- [What the task asks]: Convert the material between the lines holding "You are a computer-use agent. 800x450 pixels." and "coord(8,408)", inclusive, into a Markdown table with the columns Index and Entry, numbering each line and leaving out blank lines.

- [Given data]:
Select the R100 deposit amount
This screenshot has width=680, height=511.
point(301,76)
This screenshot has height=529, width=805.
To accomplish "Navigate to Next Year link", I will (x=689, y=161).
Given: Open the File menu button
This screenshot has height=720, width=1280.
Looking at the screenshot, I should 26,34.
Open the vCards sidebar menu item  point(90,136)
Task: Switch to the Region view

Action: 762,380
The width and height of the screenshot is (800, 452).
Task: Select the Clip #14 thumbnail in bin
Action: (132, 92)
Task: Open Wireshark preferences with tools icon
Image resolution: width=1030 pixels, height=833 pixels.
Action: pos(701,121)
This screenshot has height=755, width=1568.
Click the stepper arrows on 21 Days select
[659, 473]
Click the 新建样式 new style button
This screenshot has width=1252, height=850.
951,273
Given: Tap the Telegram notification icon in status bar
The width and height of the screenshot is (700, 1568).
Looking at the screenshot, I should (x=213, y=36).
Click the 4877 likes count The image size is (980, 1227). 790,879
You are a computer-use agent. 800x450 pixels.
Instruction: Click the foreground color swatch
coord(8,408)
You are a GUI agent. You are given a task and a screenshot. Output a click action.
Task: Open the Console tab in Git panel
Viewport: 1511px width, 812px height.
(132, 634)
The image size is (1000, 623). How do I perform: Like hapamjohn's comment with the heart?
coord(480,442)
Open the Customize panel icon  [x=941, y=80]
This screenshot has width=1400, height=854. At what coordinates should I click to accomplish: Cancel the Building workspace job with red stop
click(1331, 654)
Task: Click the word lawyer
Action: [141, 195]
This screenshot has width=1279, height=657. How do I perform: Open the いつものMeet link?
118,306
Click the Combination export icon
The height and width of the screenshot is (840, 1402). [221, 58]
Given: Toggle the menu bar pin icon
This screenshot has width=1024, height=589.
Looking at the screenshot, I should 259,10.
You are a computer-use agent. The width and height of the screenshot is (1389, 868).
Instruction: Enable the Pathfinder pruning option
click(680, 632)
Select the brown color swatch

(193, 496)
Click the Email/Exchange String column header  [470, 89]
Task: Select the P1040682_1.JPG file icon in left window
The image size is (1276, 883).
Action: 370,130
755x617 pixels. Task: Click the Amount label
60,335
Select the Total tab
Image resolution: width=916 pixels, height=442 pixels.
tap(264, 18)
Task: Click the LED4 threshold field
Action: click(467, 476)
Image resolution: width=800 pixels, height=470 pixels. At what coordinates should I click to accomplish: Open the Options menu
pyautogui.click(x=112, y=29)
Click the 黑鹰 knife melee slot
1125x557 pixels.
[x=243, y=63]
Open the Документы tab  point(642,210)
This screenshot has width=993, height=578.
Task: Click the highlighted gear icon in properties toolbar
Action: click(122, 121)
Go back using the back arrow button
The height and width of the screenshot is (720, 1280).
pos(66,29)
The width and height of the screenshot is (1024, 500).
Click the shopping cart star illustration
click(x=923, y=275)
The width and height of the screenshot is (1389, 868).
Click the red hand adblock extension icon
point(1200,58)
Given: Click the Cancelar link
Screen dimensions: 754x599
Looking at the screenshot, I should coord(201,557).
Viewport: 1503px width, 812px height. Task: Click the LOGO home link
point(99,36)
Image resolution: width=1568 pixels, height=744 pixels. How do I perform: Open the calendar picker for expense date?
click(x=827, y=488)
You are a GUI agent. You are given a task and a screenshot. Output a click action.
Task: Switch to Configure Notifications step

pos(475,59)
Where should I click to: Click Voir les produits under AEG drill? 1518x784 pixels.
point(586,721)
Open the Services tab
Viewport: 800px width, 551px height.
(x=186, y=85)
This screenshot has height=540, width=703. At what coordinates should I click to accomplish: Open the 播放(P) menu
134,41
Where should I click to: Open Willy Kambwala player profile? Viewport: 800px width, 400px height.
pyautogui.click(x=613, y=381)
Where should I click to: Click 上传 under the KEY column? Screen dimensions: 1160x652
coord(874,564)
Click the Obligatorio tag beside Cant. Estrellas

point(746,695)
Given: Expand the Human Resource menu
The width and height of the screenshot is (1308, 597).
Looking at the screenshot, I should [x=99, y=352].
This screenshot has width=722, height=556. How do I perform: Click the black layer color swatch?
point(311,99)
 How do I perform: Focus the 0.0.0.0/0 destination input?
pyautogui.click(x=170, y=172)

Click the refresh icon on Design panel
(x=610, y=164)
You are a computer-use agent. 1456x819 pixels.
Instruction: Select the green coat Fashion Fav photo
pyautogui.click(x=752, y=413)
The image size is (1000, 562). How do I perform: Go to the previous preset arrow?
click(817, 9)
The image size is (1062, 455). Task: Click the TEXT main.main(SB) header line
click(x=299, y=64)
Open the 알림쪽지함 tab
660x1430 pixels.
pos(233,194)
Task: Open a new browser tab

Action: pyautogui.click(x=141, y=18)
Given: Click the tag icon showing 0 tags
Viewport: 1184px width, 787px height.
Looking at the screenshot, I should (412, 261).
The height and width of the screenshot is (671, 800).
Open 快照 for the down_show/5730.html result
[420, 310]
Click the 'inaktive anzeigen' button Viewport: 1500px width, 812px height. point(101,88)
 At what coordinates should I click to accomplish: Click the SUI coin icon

- [Output of the task]:
| Index | Entry |
|---|---|
| 1 | You are a computer-use agent. 800x450 pixels. |
| 2 | Instruction: Click the foreground color swatch |
| 3 | coord(8,408) |